MUMBAI, AUGUST 25: Who is the only Indian footballer to score a hat-trick in the Olympics?, Amitabh Bachchan asked Ramesh Chandra Dubey on Kaun Banega Crorepati. The choices were Neville D’Souza, PK Banerjee, Shabbir Ali and Sailen Manna.
After a long pause, the retail shop owner from Calcutta decided to call it quits and take home half a crore instead.
The right answer was `Neville D’Souza’, who scored a hat-trick against Australia in the 1956 Melbourne Olympics. (Later when asked Dubey said he would have gone for PK Banerjee.) But it took only some minutes for Neville, who was unknown till that question was popped, to become a household name.
Someone, who was raised on sports reportage by a Madras-based national newspaper from his childhood, cursed them for not ever having read Neville’s name.
For the record, the 50th year of Independence issue (1997) of the most widely read sports magazine published by the same newspaper group had a beaming Sunil Gavaskar on the cover with the headline, “One Among Equals”. Just flip through the pages and you won’t find Neville’s name in that issue, except for a brief mention that we reached the semi-finals in the Melbourne Olympics and that too under PK Banerjee’s profile who suffers from too familiar first person singular disease. May be the coming issue of that magazine will have a mushy write-up on Neville and photo of his brother, who too an Olympian and a venrable coach Dereyk standing infront of a file photo of the Melbourne Olympic football team, which is mounted on the wall of his Mereweather Road residence …. Thanks to Kaun Banega Crorepari.
But the real question is, was the 15th question worth a crore. Had Neville been alive (he passed away in 1980) he would have definitely said `No’. Dereyk agrees.
“Yes, for those who know, the answer is not worth a crore. It’s much more than that. He gave everything to the game and country and what did he get in return ? Nothing. They could have given him an Arjuna Award posthumously ? He is quite right. In a way, it is a fitting reply to the all those who gave our past footballers a raw deal. Noor Mohammed, another Olympian died of tuberculosis in Hyderabad and didn’t get a mention in most of the newspapers.
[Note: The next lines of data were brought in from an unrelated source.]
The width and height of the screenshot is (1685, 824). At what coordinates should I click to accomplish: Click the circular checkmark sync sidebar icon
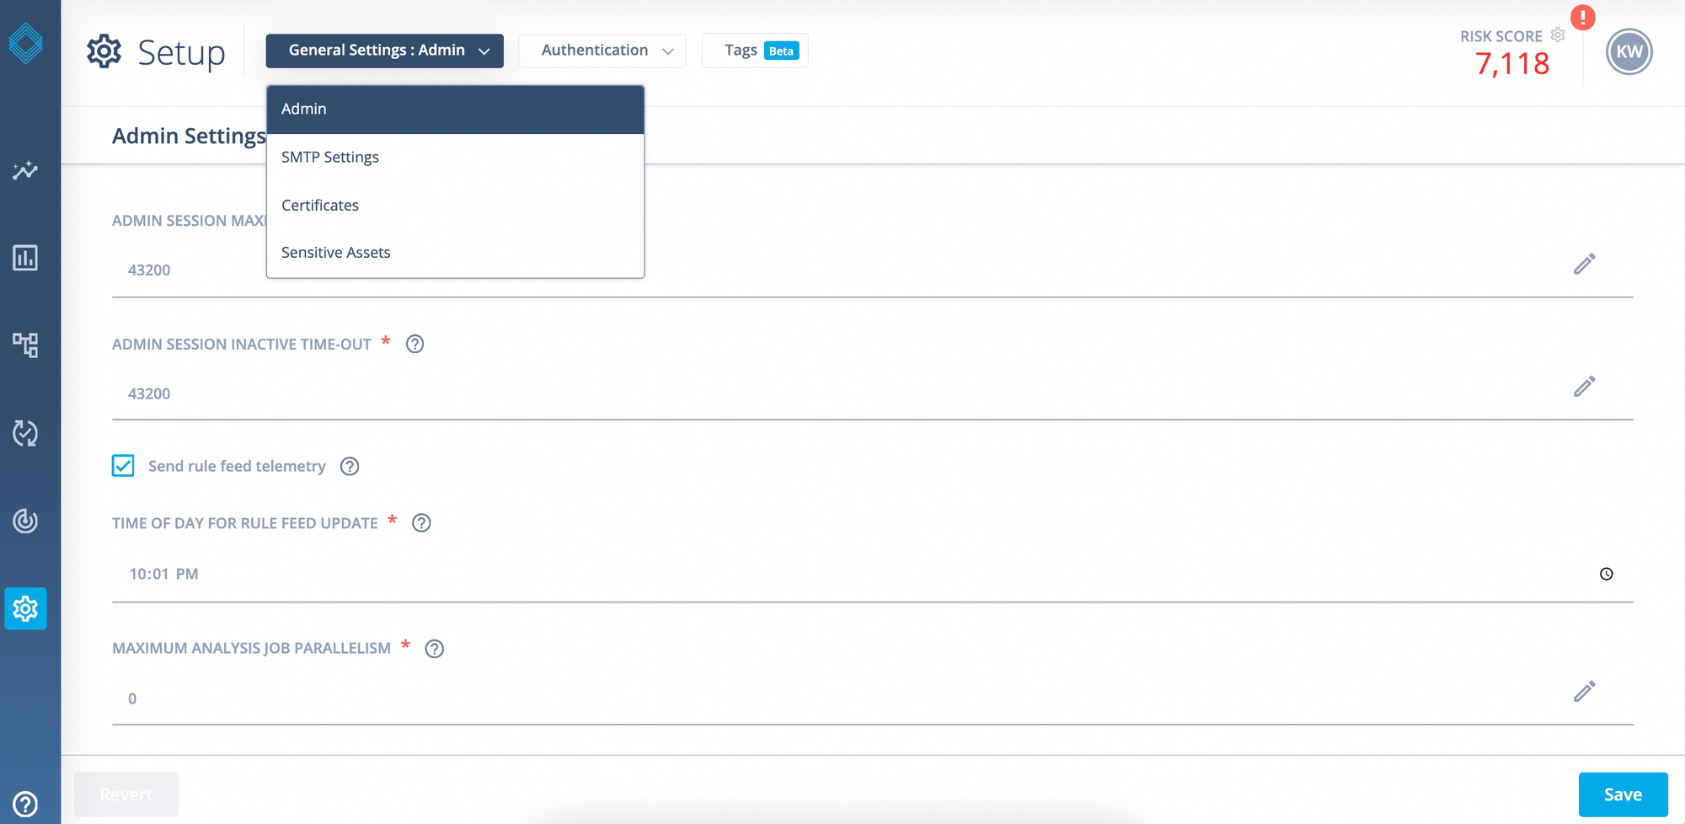coord(25,433)
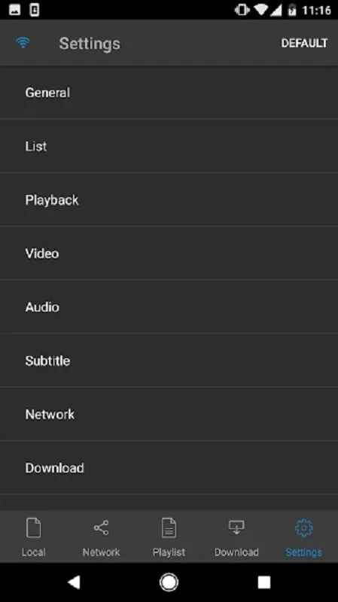Tap the Android back navigation button
The height and width of the screenshot is (602, 338).
click(x=74, y=582)
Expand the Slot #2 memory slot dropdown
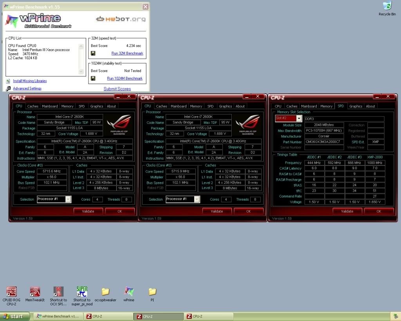This screenshot has height=321, width=401. (299, 118)
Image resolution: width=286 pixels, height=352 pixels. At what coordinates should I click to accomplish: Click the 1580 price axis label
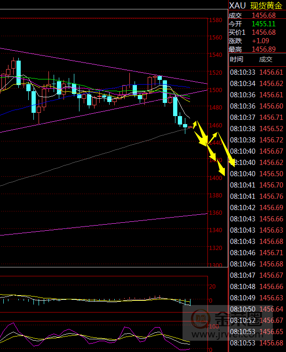(216, 20)
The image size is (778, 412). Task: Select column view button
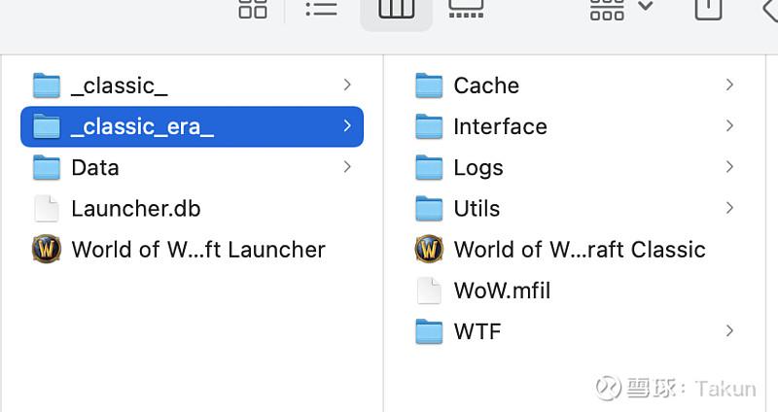[x=396, y=10]

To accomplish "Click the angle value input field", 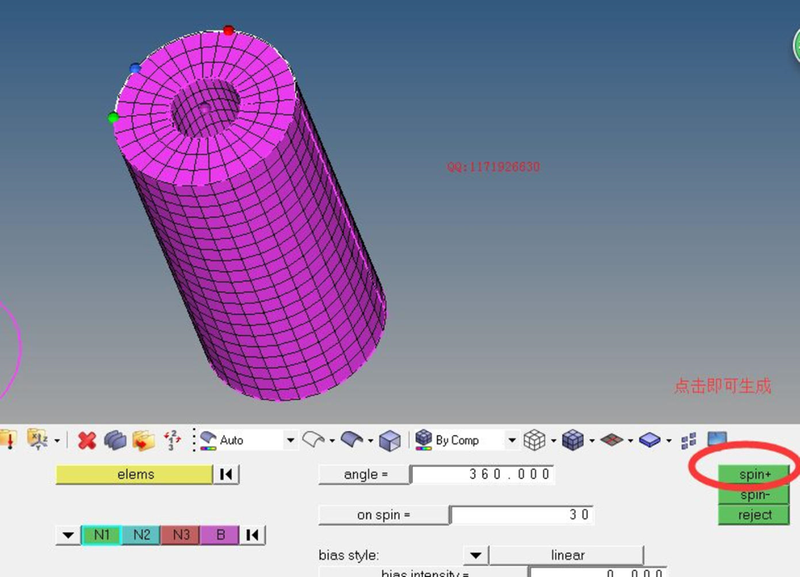I will tap(482, 474).
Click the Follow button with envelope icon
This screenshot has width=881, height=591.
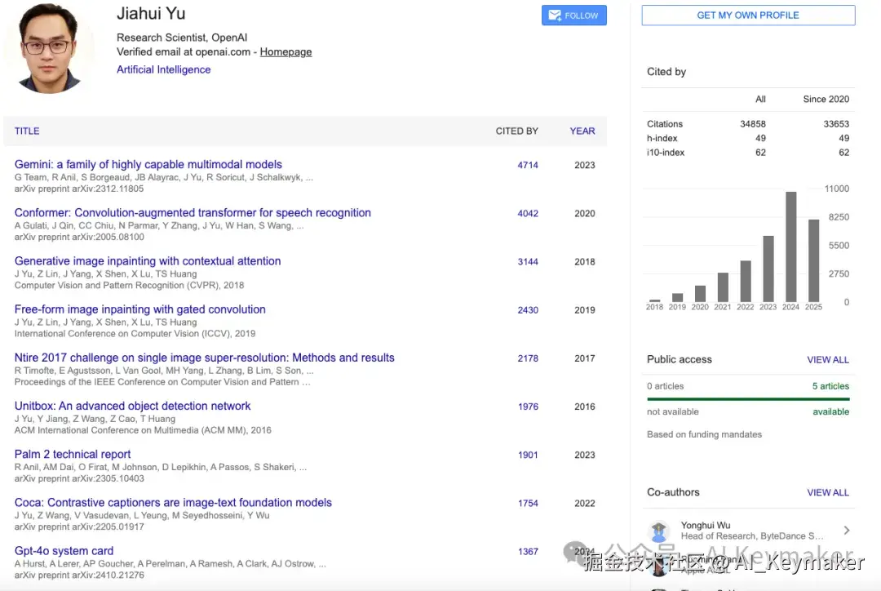coord(573,16)
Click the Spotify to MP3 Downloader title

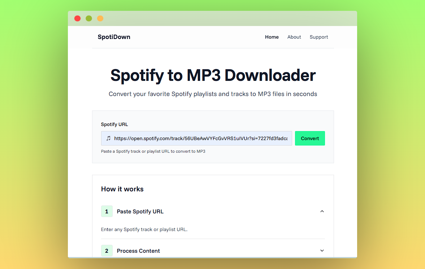coord(212,75)
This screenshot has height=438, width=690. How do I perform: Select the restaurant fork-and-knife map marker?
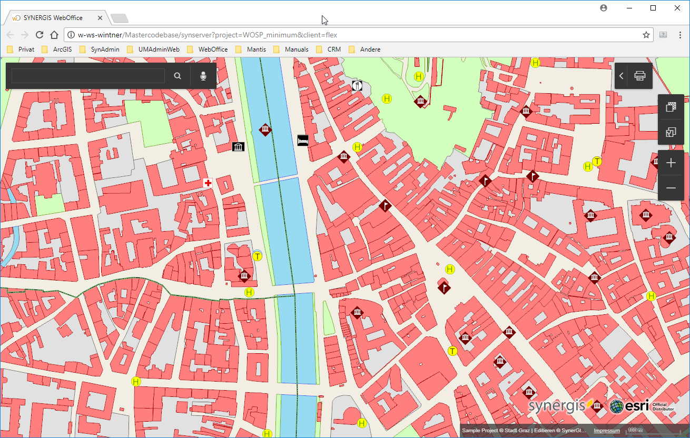click(x=357, y=85)
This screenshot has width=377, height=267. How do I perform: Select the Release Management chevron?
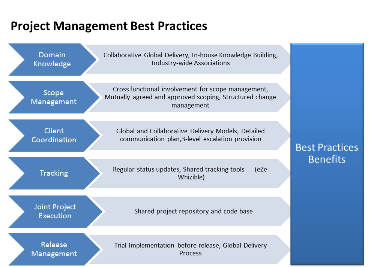(x=54, y=249)
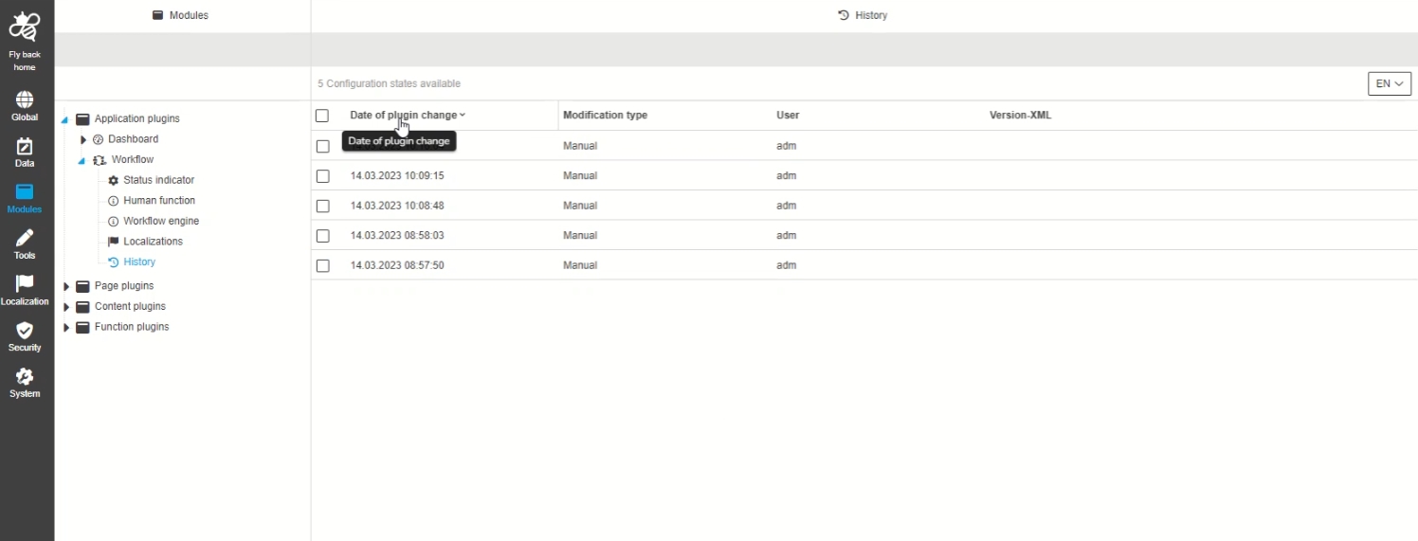Check the row dated 14.03.2023 08:57:50
Image resolution: width=1418 pixels, height=541 pixels.
pyautogui.click(x=322, y=266)
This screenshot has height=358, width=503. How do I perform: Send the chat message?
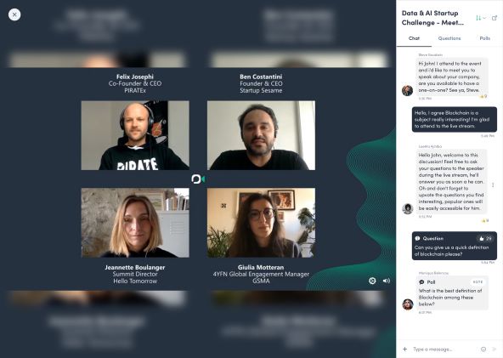click(495, 349)
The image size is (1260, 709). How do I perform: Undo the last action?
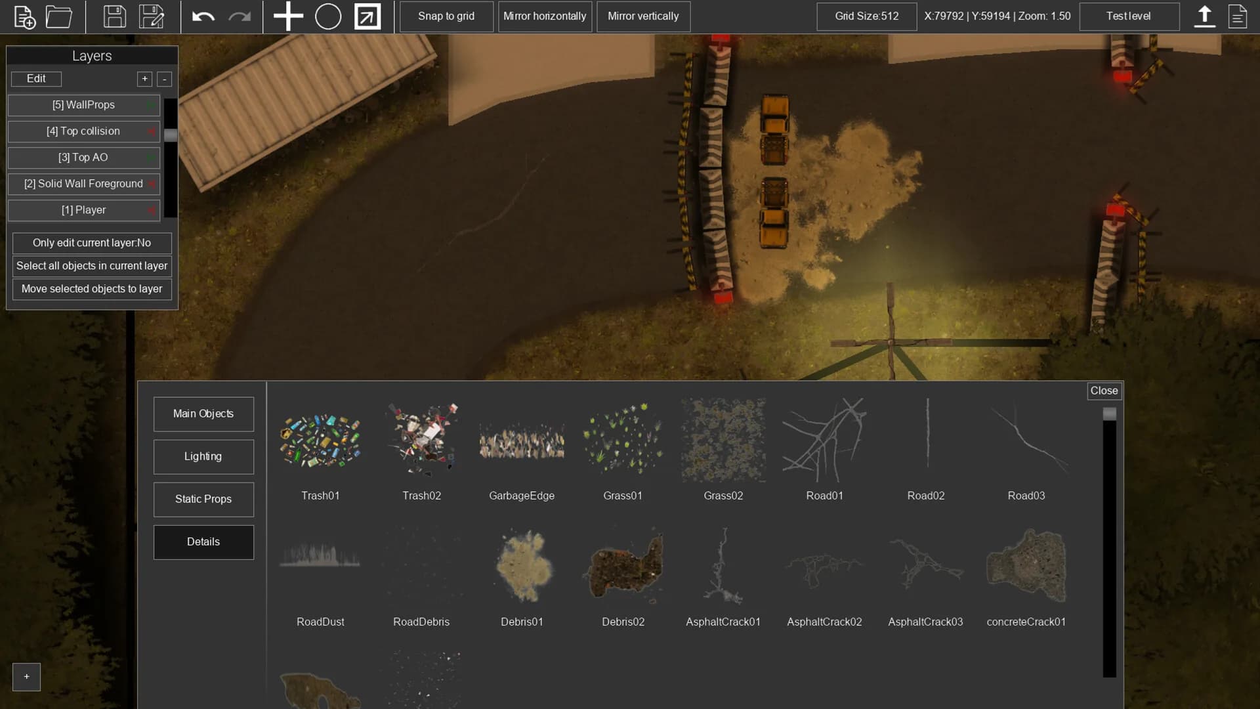click(203, 16)
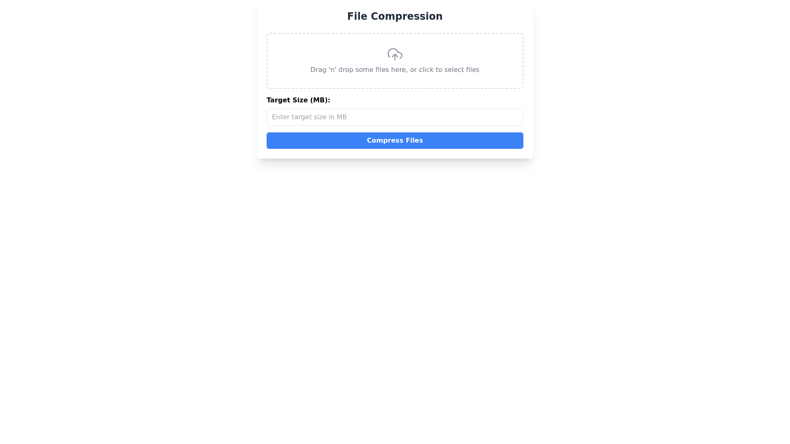Screen dimensions: 790x444
Task: Click the 'Enter target size in MB' placeholder
Action: tap(309, 117)
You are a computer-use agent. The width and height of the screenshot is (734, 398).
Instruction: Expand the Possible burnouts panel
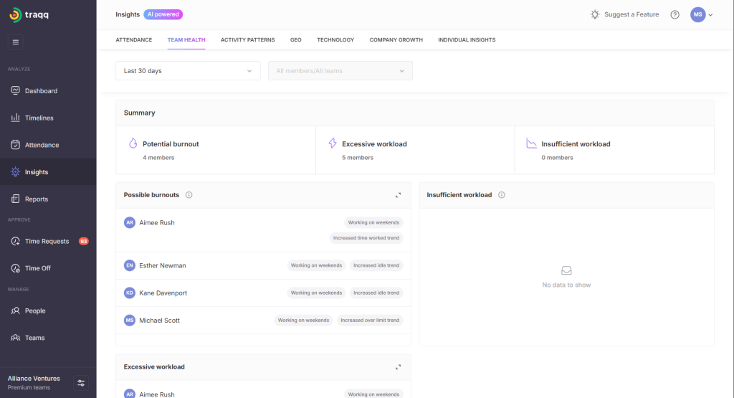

“I was shocked when you said you also didn’t know the answer,” said Dereyk to this reporter with disgust. Then he calmed down to say, “I didn’t see him play in his peak form. I was studying in Mount Abu and used to watch him play whenever I used to come here during vacations. SS Narayan, the famous goalkeeper of yesteryear and legendary coach SA Rahim’s first choice ahead of Peter Thyangaraj would have been the best man to talk about Neville. “Unfortunately, he is now in the United States,” he says in a breath.
But Dereyk did play with his elder brother for Caltex Sports Club from 1960 to 63. “He used to put me on the run down the right from halfline and I just used to make a blind centre and his job was to bulge the rival net. Some alleged that he was lazy and the popular joke was we should swapped the football sense and speed between us,” Dereyk informed with a smile.
A former St Xavier’s student, Neville, could have represented the country in hockey also but he chose football. “Beacause football was his first love.”
In a way, one can say Neville has got his due. For the simple reason that he perhaps will remain the only Indian player to score a hat-trick in Olympics thanks to the present state of the Indian football. If Neville died “unknown”, Dereyk is neither a known name. He has received only a Chattrapati Award and after having served Mahindras as a coach for 14 long years was kicked out because of a one bad season in 1997. Now he is applying for the fourth time for the Dadoji Konddeo Award from Pune.
The think-tank was quite pleased with his bio-data but has asked for signatures from players he has coached. Luckily he bumped upon IM Vijyan, Jo Paul Ancheri and Dinesh Nair, who were returning from their Saudi tour, at the Bombay International Airport. They readily agreed to back the man who was the assistant coach to Jiri Pesek of the National team in the early nineties. Is this the way to treat a former Olympian and coach of Dereyk’s calibre ? By the way, Sunil Gavaskar and Wilson Jones, both receipient of the award, didn’t have to go all round asking for signatures!